Bagikan:

JAKARTA - Ketua Komisi Pemilihan Umum (KPU) RI Hasyim Asy'ari menegaskan mekanisme pemungutan suara ulang bukan berasal KPU RI tapi yang menentukan, KPU daerah atau rekomendasi Badan Pengawas Pemilu (Bawaslu).

"Menurut UU Pemilu, PSU (pemungutan suara ulang) itu yang memutuskan perlu atau tidaknya KPU Kabupaten/Kota, tentu saja bisa karena penilaiannya sendiri bisa juga karena rekomendasinya Bawaslu," kata Hasyim di kantor KPU, Jakarta, Kamis 15 Februari.

Hasyim menjelaskan mekanisme pemungutan suara ulang diawali rekomendasi Panitia Pengawas Pemilu Kecamatan (Panwascam) yang bekerja di ruang lingkup tempat pemungutan suara (TPS).

Selanjutnya rerkomendasi Panwascam disampaikan ke Panitia Pemilihan Kecamatan (PPK) dan kemudian PPK melaporkannya ke KPU kota/kabupaten.

Sedangkan TPS yang dinilai berpotensi untuk dilakukan pemungutan suara ulang setidaknya memenuhi sejumlah faktor. Adapun di antaranya terdampak bencana alam seperti banjir di Demak, atau terjadinya insiden seperti perusakan logistik surat suara yang terjadi di Paniai Papua.

Menurut Undang-undang pemilu, pemungutan suara ulang maksimal dilaksanakan 10 hari setelah hari pemungutan suara.

Dijelaskan dalam Undang-undang Nomor 7 Tahun 2017 tentang Pemilihan Umum pasal 372 ayat (1) mengatur bahwa pemungutan suara di TPS dapat diulang apabila terjadi bencana alam dan/atau kerusuhan yang mengakibatkan hasil pemungutan suara tidak dapat digunakan atau penghitungan suara tidak dapat dilakukan.
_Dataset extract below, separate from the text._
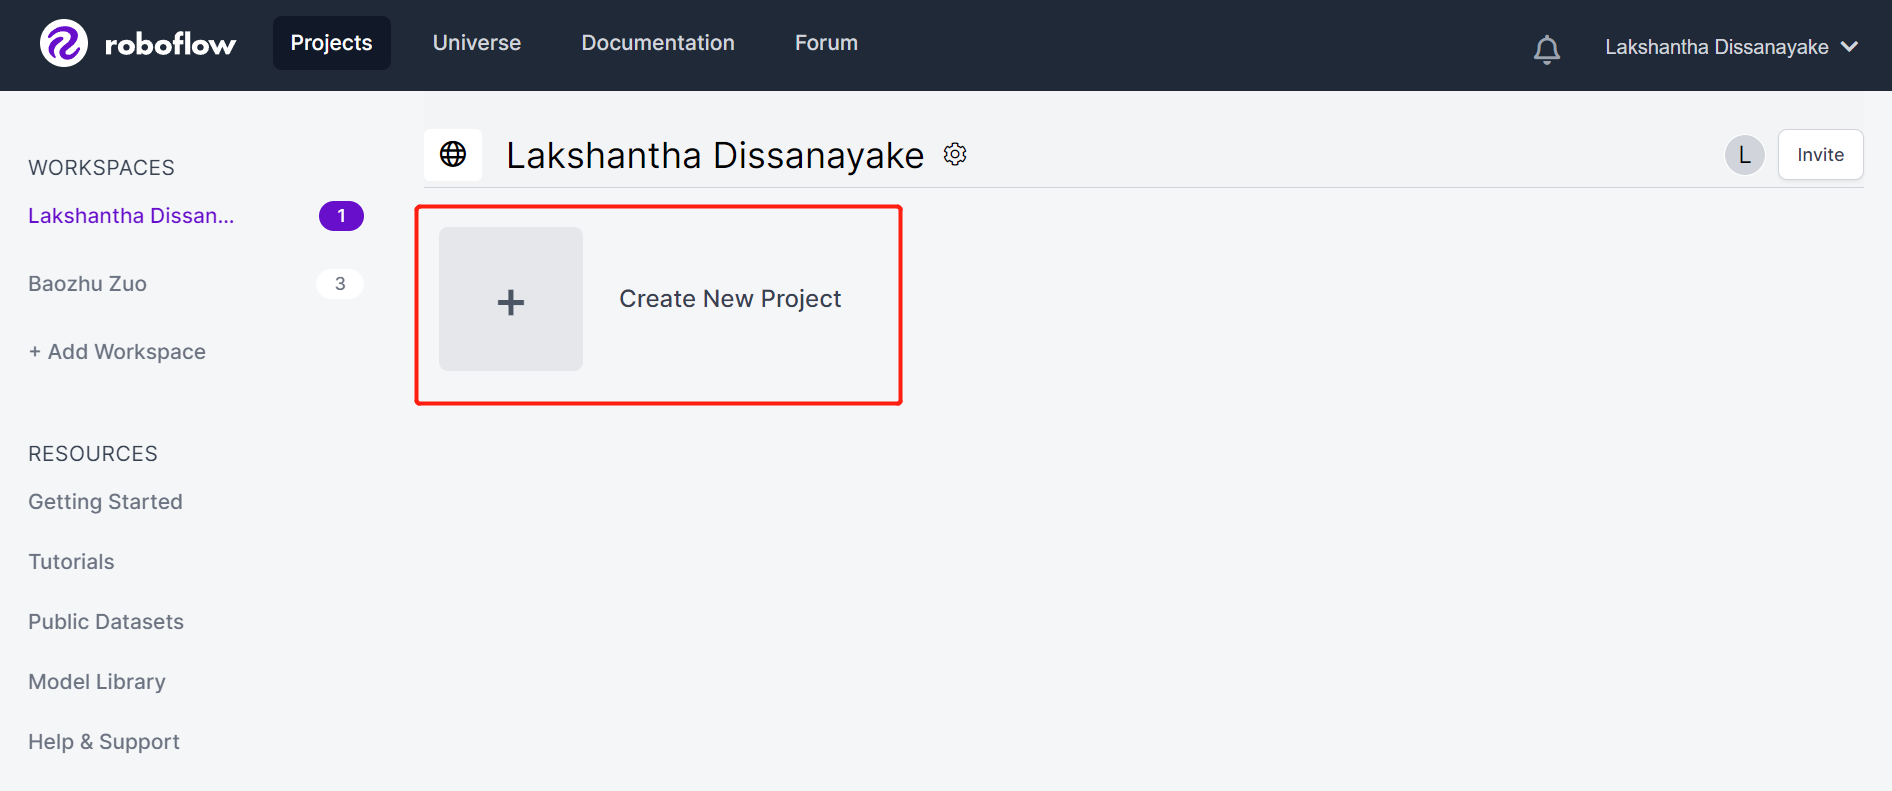The width and height of the screenshot is (1892, 791).
Task: Click Create New Project text
Action: [x=730, y=299]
Namun jika dalam waktu 10 hari masih tidak memungkinkan untuk dilakukan PSU, KPU kabupaten/kota memiliki kewenangan untuk menetapkan pemungutan suara lanjutan.
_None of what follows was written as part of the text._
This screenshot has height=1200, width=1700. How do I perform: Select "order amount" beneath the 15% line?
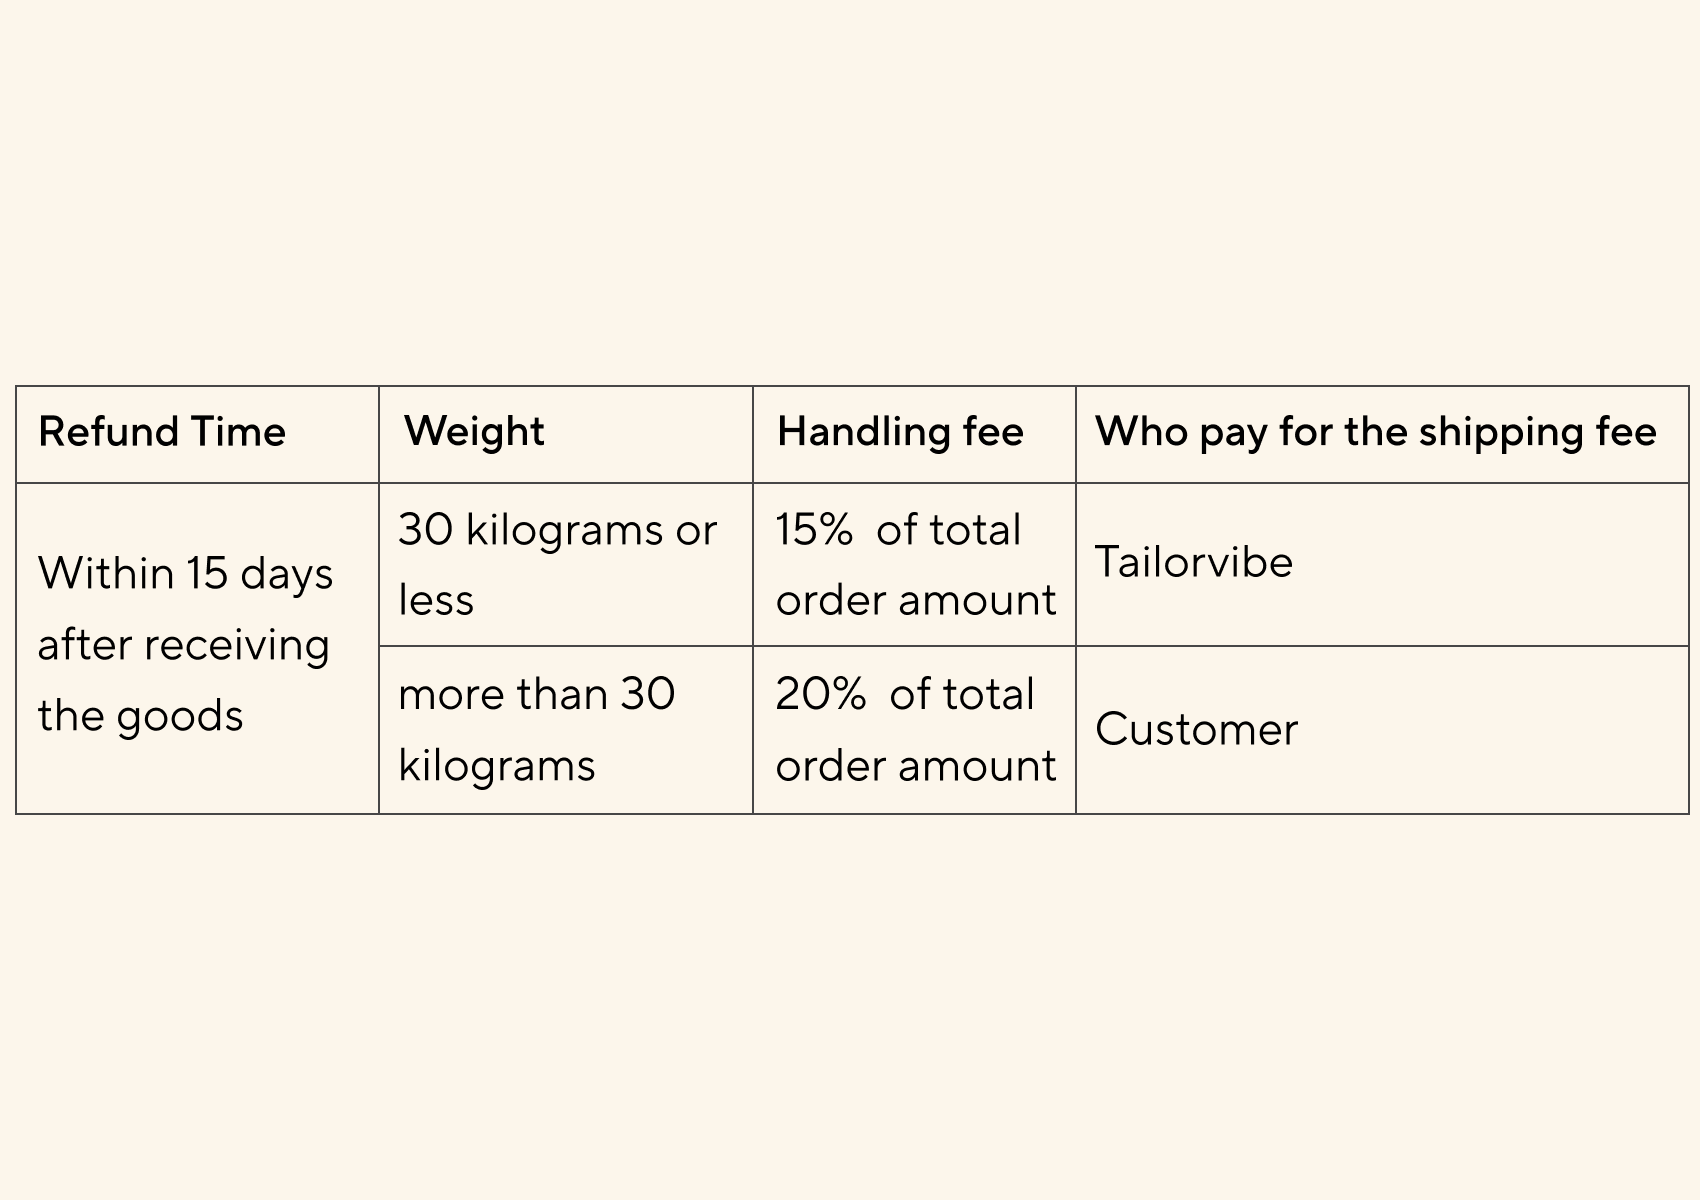click(915, 600)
"Misalkan yang di Demak ini kalau banjirnya belum surut melampaui 10 hari, tentu situasi ini oleh teman-teman kabupaten/kota yang punya kewenangan untuk menetapkan pemungutan suara lanjutan itu akan dibuatkan catatan dalam berita acara kejadian khusus," tandasnya.